Closed cknowles closed 6 years ago
Thanks for reporting!
Not sure this is affecting everyone's cluster, but let's improve node drainer to use curl
instead and see if it works, according to our observation in the referenced issue.
@c-knowles @mumoshu How can I solve this? I am new to K8s 😄
@c-knowles @mumoshu This happens for me on new nodes or nodes that recently pulled the aws-cli container image.
bash-4.3# wget -O - -q http://169.254.169.254/2016-09-02/meta-data/instance-id
wget: error getting response
bash-4.3# apk update
fetch http://dl-cdn.alpinelinux.org/alpine/v3.6/main/x86_64/APKINDEX.tar.gz
fetch http://dl-cdn.alpinelinux.org/alpine/v3.6/community/x86_64/APKINDEX.tar.gz
v3.6.2-248-g3f8eeb3ea1 [http://dl-cdn.alpinelinux.org/alpine/v3.6/main]
v3.6.2-250-g51a3714b5e [http://dl-cdn.alpinelinux.org/alpine/v3.6/community]
OK: 8437 distinct packages available
bash-4.3# apk add wget
(1/1) Installing wget (1.19.2-r0)
Executing busybox-1.26.2-r9.trigger
OK: 75 MiB in 35 packages
bash-4.3# wget -O - -q http://169.254.169.254/2016-09-02/meta-data/instance-id
i-0fccf94cf2be4de7a
bash-4.3#
Not sure if mine is the same issue - if not, I'm happy to raise a separate issue but what I have seen is that from a working k8s cluster that was spun up with kube-aws, where node-drainer is all working fine and they have started fine, IF i change the instance type of worker nodes to the new c5 range (actually i only tried with c5.4xlarge) and apply so that my worker nodes are now the new instance type, the node-drainers now start to CrashLoopBackOff
.
The instance type is the ONLY thing I have changed between a working node-drainers on my worker nodes. i.e. Working:
kube-system kube-node-drainer-ds-6xd9r 1/1 Running 0 8m
kube-system kube-node-drainer-ds-kbpgv 1/1 Running 0 8m
kube-system kube-node-drainer-ds-kmr9r 1/1 Running 0 8m
Non-Working:
kube-system kube-node-drainer-asg-status-updater-f9f67c9c7-w7gwg 0/1 CrashLoopBackOff 5 5m
kube-system kube-node-drainer-ds-58vnq 0/1 CrashLoopBackOff 6 8m
kube-system kube-node-drainer-ds-qlg76 0/1 CrashLoopBackOff 6 8m
kube-system kube-node-drainer-ds-scsxl 0/1 CrashLoopBackOff 6 8m
I have also included the node-drainer-asg-status-updater because that is also failing now on the new c5 instance types with logs showing me:
kubectl logs kube-node-drainer-asg-status-updater-f9f67c9c7-w7gwg -n kube-system
+ metadata dynamic/instance-identity/document
+ wget -O - -q http://169.254.169.254/2016-09-02/dynamic/instance-identity/document
+ jq -r .region
wget: error getting response
+ REGION=
+ [ -n ]
node-drainer also gives me same error message.
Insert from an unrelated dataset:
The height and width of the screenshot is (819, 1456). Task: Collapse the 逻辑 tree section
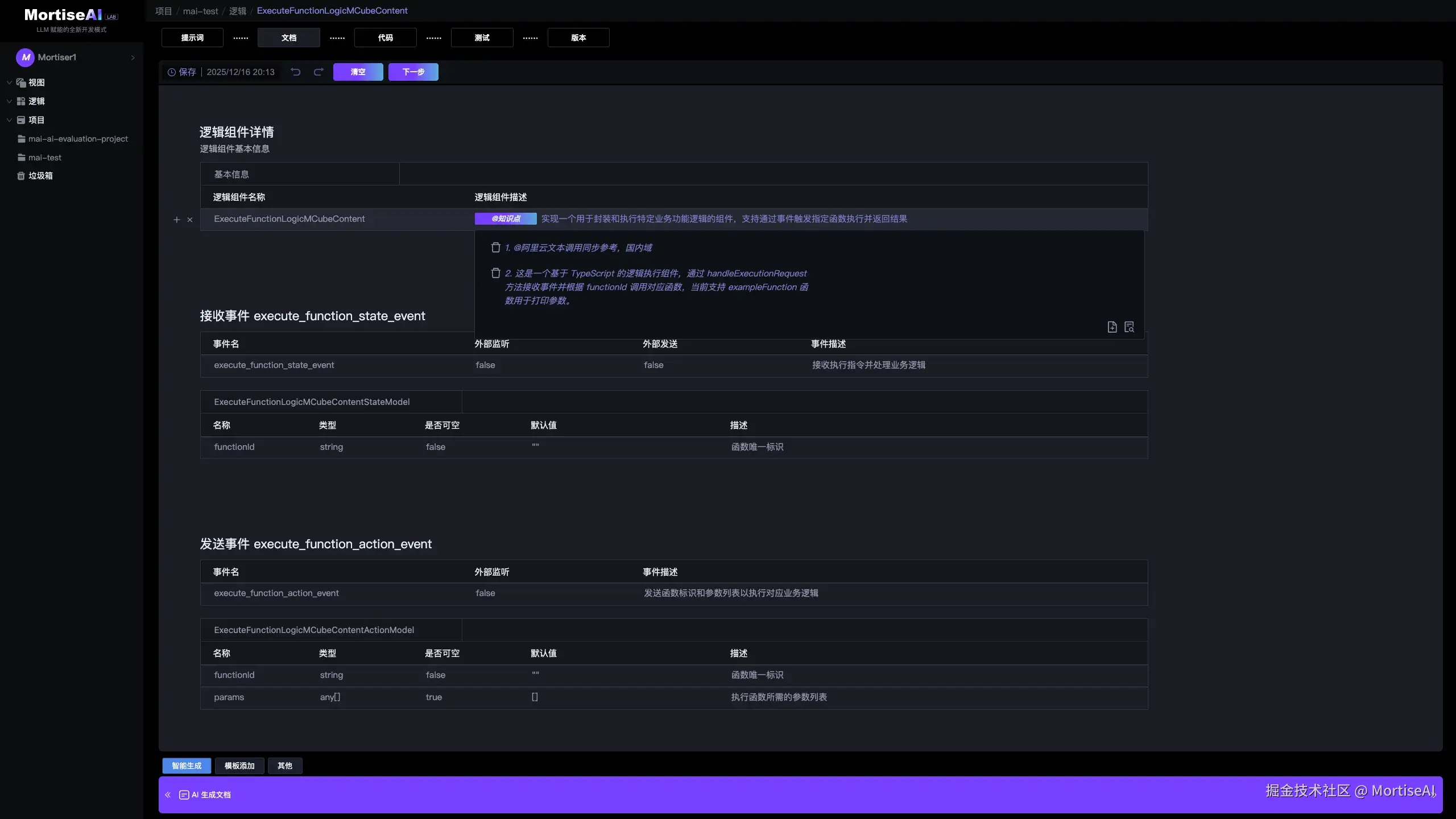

It does sound like a different problem so let me know if a new issue is required. I have found https://github.com/coreos/bugs/issues/2331 which is kind of related.
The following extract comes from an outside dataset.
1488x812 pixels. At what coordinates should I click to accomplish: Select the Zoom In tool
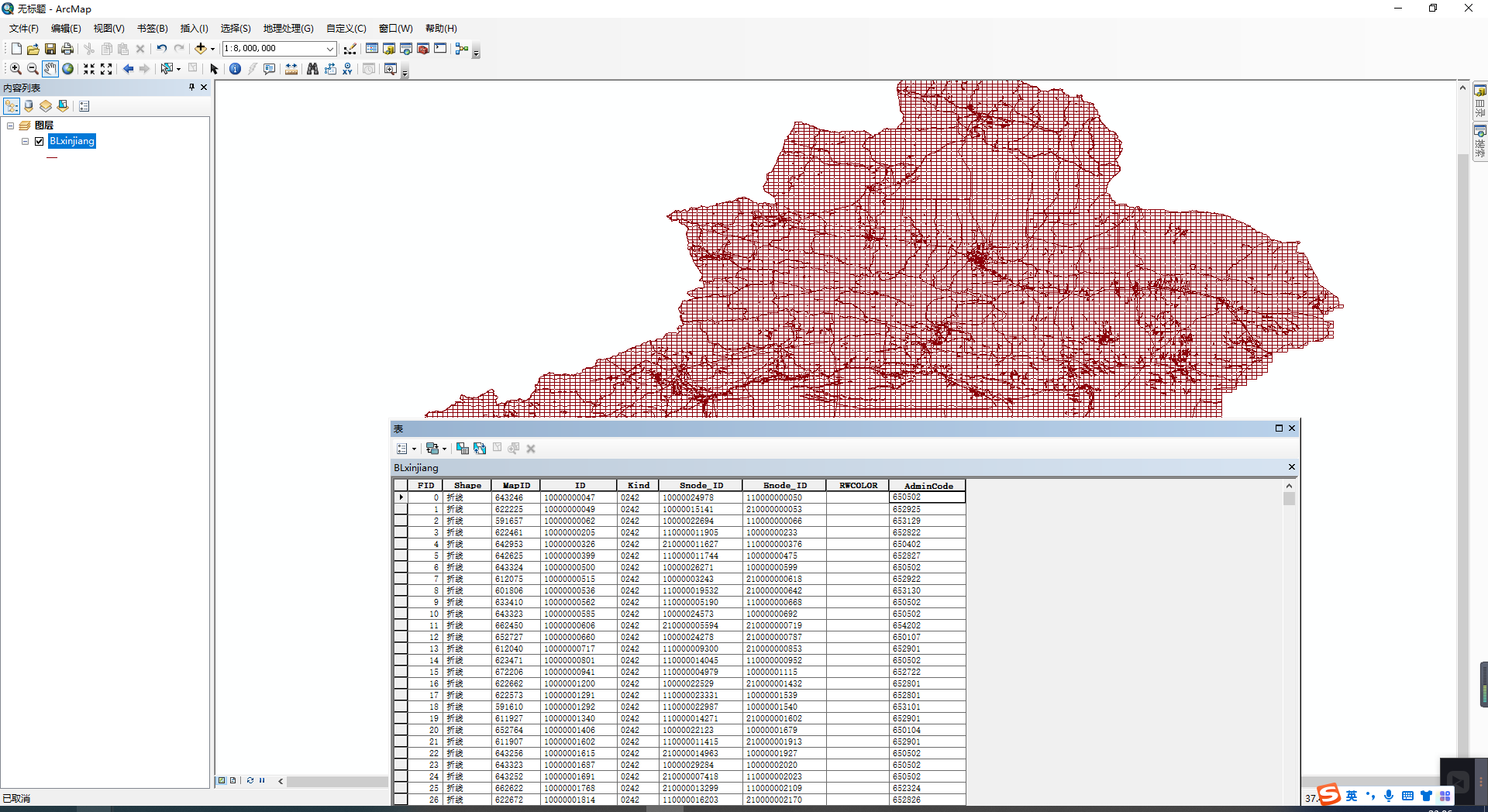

FYI, I just spun up test container on the same worker node (c5.4xlarge) that has the failing node-drainer pod and from that test container, the same wget that fails from node-drainer works ok.
@vaibhavsingh97 a quick way to resolve is change the wget calls in the controller config to use curl and then update your cluster with that. Longer term I think we should change the default in kube-aws so it does not always pull master.
Thanks @c-knowles for pointing it out. I will make PR 👍
Looks like there is no good alternative tag - https://quay.io/repository/coreos/awscli?tag=latest&tab=tags. @mumoshu perhaps we should build an AWS CLI image ourselves or use a different one from docker hub so we can pinned the version a bit better?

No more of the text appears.